I would also like to clarify one of my colleagues comment "In current Linux, there is no vfork(), even if you call it, it will internally call fork()."

Best Answer

Man pages are usually terse reference documents. Wikipedia is a better place to turn to for conceptual explanations.

Fork duplicates a process: it creates a child process which is almost identical to the parent process (the most obvious difference is that the new process has a different process ID). In particular, fork (conceptually) must copy all the parent process's memory.

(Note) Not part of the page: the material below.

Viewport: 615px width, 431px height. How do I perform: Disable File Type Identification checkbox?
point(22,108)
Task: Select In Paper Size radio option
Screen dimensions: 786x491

As this is rather costly, vfork was invented to handle a common special case where the copy is not necessary. Often, the first thing the child process does is to load a new program image, so this is what happens:

if (fork()) {
    # parent process …
} else {
    # child process (with a new copy of the process memory)
    execve("/bin/sh", …);  # discard the process memory
}

The execve call loads a new executable program, and this replaces the process's code and data memory by the code of the new executable and a fresh data memory. So the whole memory copy created by fork was all for nothing.

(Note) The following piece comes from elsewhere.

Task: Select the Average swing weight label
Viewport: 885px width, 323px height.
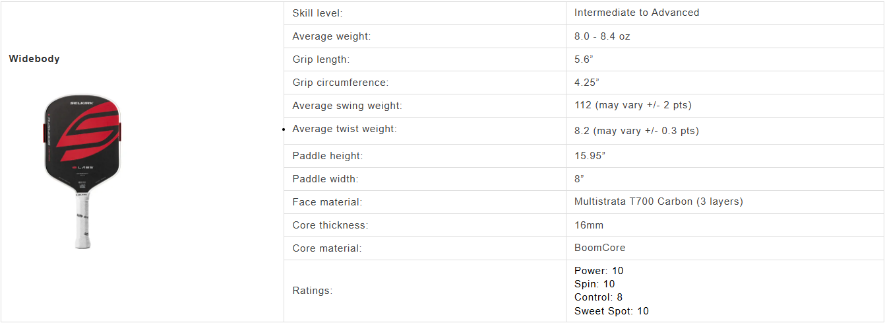Action: [347, 106]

Thus the vfork call was invented. It does not make a copy of the memory. Therefore vfork is cheap, but it's hard to use since you have to make sure you don't access any of the process's stack or heap space in the child process. Note that even reading could be a problem, because the parent process keeps executing. For example, this code is broken (it may or may not work depending on whether the child or the parent gets a time slice first):

if (vfork()) {
    # parent process
    cmd = NULL; # modify the only copy of cmd
} else {
    # child process
    execve("/bin/sh", "sh", "-c", cmd, (char*)NULL);  # read the only copy of cmd
}

Since the invention of vfork, better optimizations have been invented. Most modern systems, including Linux, use a form of copy-on-write, where the pages in the process memory are not copied at the time of the fork call, but later when the parent or child first writes to the page. That is, each page starts out as shared, and remains shared until either process writes to that page; the process that writes gets a new physical page (with the same virtual address). Copy-on-write makes vfork mostly useless, since fork won't make any copy in the cases where vfork would be usable.

Linux does retain vfork. The fork system call must still make a copy of the process's virtual memory table, even if it doesn't copy the actual memory; vfork doesn't even need to do this. The performance improvement is negligible in most applications.